**Task requirements**
[1] According to the text on casting after foot surgery, how long in total must the below knee part of the cast be kept on?
[2] Resume the text on casting and aftercare following foot surgery, starting right after its final sentence.

=== Exercise text ===

The tourniquet is released and haemostats secured. Wounds closed with 2/0 vicryl fat stitch and subcuticular 3/0 or 4/0 monocryl.
0.25% chirocaine or marcaine.

A full below knee plaster of Paris cast is applied.A full below knee plaster of Paris cast is applied with foot dorsiflexed and abducted/everted. This should be well padded.

In younger children it is a good idea to extend the cast up above the knee with the knee flexed at 90 degrees. This relaxes tension through gastrocnemius and also makes it difficult for uncooperative patients to weight bear. Older more cooperative children (>4yrs) may be treated with below knee cast.

A soft-cast above knee extension is ideal since it can be removed after 3-4 weeks without disturbing the below knee part of the cast which needs to be maintained for 6 weeks in total.

The foot is elevated in the immediate post operative period to avoid swelling. Patients do not require post operative antibiotics as a routine. The majority of cases will stay over night but if done early, some will be managed as day cases.

=== Records ===

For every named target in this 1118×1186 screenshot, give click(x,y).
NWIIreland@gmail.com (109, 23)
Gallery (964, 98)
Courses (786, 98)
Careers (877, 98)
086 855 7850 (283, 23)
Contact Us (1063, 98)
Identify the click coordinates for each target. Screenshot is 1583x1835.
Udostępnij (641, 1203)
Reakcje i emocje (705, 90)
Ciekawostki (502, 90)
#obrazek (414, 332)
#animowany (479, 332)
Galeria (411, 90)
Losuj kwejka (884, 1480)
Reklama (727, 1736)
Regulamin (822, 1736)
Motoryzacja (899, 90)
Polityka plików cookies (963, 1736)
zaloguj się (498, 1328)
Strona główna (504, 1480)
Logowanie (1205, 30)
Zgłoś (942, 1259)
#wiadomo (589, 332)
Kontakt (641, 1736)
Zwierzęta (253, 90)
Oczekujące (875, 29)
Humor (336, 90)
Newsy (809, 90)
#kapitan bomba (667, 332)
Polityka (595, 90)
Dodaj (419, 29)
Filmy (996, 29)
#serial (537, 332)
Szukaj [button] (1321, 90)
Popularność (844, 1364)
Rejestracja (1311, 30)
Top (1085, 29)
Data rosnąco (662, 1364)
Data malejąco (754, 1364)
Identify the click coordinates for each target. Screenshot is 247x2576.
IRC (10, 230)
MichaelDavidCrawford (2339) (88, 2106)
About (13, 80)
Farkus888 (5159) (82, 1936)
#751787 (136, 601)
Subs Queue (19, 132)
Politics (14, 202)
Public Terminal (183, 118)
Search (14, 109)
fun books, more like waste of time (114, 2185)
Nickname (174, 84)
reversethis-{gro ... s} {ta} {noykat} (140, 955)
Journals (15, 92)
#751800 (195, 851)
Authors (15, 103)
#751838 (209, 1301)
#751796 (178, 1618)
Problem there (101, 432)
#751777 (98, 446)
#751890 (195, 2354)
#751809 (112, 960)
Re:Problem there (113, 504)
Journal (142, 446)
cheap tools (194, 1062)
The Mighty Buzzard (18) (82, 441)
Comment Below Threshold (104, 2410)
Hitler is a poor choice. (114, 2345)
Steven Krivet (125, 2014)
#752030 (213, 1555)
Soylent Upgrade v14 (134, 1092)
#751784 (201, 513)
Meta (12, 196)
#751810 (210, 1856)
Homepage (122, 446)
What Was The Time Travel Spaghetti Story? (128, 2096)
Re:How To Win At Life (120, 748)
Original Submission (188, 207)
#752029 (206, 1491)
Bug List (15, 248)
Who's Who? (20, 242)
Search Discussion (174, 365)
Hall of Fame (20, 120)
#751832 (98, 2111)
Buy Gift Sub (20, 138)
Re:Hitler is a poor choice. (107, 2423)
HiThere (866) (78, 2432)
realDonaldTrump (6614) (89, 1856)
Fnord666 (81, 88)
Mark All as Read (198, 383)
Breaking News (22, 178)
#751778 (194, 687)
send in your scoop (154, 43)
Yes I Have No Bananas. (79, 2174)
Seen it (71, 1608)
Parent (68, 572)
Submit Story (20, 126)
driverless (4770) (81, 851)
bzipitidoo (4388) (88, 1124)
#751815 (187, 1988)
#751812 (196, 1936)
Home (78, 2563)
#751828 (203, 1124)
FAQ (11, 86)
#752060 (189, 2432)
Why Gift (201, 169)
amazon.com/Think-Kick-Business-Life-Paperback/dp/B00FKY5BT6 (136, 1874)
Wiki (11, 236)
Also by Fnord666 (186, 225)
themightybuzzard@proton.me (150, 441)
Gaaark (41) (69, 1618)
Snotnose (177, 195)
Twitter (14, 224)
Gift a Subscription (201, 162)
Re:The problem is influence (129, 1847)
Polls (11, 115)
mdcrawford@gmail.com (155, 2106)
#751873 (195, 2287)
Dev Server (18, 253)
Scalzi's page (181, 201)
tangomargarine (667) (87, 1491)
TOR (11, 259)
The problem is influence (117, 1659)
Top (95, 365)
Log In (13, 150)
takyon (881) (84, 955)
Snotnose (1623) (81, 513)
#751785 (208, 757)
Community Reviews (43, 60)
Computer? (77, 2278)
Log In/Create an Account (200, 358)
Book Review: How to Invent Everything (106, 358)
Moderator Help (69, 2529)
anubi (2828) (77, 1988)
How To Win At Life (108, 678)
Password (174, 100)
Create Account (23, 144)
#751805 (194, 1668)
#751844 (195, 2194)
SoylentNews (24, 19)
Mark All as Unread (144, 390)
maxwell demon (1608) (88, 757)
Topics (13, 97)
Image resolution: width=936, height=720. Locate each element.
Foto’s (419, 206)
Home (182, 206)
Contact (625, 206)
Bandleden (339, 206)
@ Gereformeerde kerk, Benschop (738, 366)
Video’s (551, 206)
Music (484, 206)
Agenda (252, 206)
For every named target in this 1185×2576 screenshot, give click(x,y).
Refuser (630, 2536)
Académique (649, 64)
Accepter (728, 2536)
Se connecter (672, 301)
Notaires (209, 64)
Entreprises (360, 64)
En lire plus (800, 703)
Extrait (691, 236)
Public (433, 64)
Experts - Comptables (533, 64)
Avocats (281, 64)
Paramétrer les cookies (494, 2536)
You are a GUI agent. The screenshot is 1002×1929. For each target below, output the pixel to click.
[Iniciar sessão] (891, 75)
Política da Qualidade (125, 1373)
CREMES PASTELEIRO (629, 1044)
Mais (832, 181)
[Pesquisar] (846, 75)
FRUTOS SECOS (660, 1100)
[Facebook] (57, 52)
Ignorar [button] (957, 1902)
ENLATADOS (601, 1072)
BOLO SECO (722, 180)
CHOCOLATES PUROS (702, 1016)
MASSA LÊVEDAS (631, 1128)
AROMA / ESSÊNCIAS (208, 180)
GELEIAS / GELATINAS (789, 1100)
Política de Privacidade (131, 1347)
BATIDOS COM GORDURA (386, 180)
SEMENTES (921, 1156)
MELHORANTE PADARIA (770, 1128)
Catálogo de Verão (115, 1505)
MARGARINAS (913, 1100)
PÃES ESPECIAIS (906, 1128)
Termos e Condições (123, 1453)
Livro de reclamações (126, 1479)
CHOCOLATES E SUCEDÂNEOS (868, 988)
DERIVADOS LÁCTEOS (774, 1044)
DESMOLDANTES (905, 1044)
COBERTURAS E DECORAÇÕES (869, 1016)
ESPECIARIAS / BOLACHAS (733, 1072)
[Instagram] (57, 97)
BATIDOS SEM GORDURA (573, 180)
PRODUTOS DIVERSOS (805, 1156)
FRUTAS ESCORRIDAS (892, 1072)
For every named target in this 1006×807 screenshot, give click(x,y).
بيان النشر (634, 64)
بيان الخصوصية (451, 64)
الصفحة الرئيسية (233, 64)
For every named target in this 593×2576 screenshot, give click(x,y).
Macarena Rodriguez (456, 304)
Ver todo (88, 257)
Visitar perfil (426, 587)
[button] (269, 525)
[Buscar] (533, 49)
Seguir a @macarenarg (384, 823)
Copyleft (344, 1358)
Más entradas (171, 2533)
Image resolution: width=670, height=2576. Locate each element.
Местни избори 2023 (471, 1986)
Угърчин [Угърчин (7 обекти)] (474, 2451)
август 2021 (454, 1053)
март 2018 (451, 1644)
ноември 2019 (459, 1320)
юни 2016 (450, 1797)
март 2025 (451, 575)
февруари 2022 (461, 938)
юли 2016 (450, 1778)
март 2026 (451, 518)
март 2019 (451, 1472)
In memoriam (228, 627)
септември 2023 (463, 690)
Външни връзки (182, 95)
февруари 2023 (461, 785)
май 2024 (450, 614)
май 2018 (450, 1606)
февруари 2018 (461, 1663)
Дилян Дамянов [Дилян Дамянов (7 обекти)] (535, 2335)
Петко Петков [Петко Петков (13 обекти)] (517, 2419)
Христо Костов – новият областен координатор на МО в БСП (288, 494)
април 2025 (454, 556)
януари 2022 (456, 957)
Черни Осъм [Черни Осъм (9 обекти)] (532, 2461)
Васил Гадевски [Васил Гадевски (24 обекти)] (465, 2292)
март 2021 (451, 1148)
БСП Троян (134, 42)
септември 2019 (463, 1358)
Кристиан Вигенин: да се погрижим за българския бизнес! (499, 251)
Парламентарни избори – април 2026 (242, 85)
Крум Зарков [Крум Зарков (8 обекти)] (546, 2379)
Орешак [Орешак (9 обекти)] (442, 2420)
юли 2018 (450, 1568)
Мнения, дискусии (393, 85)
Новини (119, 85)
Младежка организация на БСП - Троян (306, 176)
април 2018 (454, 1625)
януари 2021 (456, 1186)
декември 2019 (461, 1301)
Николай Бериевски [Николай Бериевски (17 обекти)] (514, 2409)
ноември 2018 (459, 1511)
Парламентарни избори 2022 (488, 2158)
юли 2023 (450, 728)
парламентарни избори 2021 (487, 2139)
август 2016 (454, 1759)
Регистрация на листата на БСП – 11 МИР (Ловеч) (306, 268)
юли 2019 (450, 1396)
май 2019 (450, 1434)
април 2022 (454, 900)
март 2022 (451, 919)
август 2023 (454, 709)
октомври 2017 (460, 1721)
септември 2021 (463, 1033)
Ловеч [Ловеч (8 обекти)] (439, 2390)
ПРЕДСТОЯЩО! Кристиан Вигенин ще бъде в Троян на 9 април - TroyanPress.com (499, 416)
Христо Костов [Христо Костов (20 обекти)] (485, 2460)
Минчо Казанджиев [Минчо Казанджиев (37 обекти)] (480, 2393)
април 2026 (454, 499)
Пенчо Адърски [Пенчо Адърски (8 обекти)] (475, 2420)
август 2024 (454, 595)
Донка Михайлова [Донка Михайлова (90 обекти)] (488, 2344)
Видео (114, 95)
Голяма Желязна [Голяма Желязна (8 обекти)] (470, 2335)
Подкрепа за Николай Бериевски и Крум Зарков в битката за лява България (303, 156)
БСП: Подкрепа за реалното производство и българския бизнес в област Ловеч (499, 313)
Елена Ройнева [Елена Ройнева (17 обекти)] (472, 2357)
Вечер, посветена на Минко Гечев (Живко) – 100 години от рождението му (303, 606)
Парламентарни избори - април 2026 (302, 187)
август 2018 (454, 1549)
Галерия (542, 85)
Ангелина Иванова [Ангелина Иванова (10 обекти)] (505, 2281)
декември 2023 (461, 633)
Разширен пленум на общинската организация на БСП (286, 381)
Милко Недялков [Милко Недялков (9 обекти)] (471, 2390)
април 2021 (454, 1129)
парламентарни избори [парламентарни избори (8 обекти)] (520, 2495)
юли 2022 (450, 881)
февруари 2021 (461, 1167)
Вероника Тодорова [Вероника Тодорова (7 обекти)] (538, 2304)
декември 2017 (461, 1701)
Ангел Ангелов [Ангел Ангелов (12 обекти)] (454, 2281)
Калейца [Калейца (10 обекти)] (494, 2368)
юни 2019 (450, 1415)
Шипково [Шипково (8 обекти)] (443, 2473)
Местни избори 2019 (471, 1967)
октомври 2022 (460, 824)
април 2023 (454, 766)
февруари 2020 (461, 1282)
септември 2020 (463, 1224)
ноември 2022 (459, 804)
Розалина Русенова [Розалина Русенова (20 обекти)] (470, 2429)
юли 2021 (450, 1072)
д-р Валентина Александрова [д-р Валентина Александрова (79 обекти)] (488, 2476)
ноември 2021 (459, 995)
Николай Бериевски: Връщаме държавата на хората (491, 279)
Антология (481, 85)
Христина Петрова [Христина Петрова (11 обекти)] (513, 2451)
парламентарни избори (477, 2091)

===

**Solved tasks**
[1] 6 weeks in total.

[2]
Patients are not allowed to weight bear for 6 weeks. Unless there are concerns over possible wound infection the cast should not be removed until the 6 week point. If the cast is removed early the suture may rupture and the tendon retract. If the wound has to be viewed or the cast changed (for example in spina bifida where there are concerns over pressure sores) this should be done by the operating surgeon with an assistant. The assistant ensures that the foot is kept strictly dorsiflexed throughout the cast change to stop excessive tension through the tendon.
After 6 weeks the cast can be removed in the outpatient department. The suture will often have failed and the button found to be loose within the cast. If not, it is easily cut with scissors. Patients are then allowed to fully weight bear. Splintage is generally not necessary except in certain neuromuscular cases where there is weakness around the foot and ankle. Most patients will not require physiotherapy.

Prospective studies have shown that in idiopathic CTEV tibialis anterior tendon transfer effectively restores the eversion to inversion strength balance (pre operatively patients have significantly worse eversion to inversion strength ratio) (Kelly Grey et al 2014 CORR). Long term studies suggest that in idiopathic CTEV treated by Ponseti regime when tibialis anterior transfer is performed further relapses are avoided (Dietz 2006, Morcuende 2006).
In a study by Holt (2015), 25 patients undergoing tibialis anterior tendon transfer were followed until average age 47 years. No patients required further surgery and function was comparable to patients who had undergone Ponseti treatment without requiring tendon transfer.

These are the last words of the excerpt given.